Set problem
In the ωBNF grammar text below, repeat word for word the passage from "The purpose of" to "above XML snippet.".

Article
++++++++
Arr.ai supports dynamic runtime parsing, using a grammar notation called ωBNF. This allows grammars to be entered into Arr.ai and used to create data structures via sugared syntax. If that doesn't make much sense, here's an example. The following snippet of code looks like XML:

{%xml:
<city id="123">
  <name>Melbourne</name>
  <country>Australia</name>
</city>
%}

But it's really syntactic sugar for something resembling the following Arr.ai syntax:

["city", (id: "123"),
    ["name", "Melbourne"],
    ["country", "Australia"],
]

The purpose of this document is not to explain how the above works. It will instead focus on introducing ωBNF syntax. One it makes a little sense, go to the bottom of the page for a sample XML grammar that can parse the above XML snippet.

Grammar

ωBNF is self-hosting:

// Non-terminals
grammar -> stmt+;
stmt    -> COMMENT | prod;
prod    -> IDENT "->" term+ ";";
term    -> term:op="^"
         ^ term:op="|"
++++++++
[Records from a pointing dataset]
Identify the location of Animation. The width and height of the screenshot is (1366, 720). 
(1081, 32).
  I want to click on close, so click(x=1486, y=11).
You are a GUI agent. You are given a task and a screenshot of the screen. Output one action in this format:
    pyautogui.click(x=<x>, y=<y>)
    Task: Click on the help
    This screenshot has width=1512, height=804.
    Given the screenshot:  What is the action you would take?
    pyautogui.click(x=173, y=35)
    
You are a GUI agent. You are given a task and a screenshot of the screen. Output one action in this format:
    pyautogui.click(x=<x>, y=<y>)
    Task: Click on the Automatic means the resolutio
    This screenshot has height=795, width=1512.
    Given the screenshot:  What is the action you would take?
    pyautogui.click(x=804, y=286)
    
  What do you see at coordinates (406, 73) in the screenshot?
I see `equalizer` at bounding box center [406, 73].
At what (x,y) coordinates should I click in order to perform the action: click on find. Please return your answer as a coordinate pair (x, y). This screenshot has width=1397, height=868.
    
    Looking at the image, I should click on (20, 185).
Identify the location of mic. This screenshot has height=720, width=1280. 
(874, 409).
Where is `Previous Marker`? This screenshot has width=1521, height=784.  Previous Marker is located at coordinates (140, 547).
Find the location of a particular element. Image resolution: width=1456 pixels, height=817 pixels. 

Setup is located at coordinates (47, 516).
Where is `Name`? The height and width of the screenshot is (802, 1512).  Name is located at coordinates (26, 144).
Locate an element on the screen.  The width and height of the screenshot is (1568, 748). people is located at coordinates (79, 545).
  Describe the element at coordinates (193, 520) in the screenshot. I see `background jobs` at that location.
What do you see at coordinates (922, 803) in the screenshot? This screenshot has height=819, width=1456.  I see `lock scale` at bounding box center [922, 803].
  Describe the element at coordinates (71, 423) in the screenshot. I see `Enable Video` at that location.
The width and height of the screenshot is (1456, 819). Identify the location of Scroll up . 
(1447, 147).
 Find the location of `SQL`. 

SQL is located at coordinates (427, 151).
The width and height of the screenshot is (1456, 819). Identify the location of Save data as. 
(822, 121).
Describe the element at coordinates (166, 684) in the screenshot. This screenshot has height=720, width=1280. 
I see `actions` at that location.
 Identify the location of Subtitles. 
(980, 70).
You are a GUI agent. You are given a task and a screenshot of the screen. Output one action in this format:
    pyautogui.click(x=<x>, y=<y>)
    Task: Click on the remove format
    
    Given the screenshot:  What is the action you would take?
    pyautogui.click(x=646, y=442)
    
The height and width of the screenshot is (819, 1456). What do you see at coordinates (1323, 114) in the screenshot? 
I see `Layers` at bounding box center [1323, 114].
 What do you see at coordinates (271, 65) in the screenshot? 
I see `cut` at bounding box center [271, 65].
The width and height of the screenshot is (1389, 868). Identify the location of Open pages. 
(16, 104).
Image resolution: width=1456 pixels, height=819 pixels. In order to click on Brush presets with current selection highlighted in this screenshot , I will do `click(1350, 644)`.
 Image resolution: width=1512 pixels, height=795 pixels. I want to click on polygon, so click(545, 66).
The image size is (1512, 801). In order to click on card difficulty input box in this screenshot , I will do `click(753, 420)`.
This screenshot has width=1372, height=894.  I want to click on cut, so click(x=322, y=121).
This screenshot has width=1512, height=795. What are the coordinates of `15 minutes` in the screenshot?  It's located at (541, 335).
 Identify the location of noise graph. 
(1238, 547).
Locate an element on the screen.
++++++++
Exercise solution
The purpose of this document is not to explain how the above works. It will instead focus on introducing ωBNF syntax. One it makes a little sense, go to the bottom of the page for a sample XML grammar that can parse the above XML snippet.